• PROVIDED INFORMATION
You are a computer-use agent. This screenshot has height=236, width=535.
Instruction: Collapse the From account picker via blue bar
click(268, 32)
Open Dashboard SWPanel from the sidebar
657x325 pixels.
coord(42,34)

...

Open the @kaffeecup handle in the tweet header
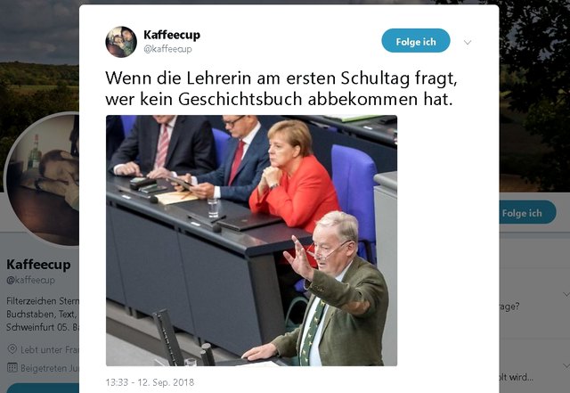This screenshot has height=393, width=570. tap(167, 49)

• OBJECTIVE
Pull out the lines above, from the line containing "You are a computer-use" through the line containing "coord(42,34)", inclusive, and reproduce them verbatim.

• FINAL ANSWER
You are a computer-use agent. This screenshot has height=236, width=535.
Instruction: Collapse the From account picker via blue bar
click(268, 32)
Open Dashboard SWPanel from the sidebar
657x325 pixels.
coord(42,34)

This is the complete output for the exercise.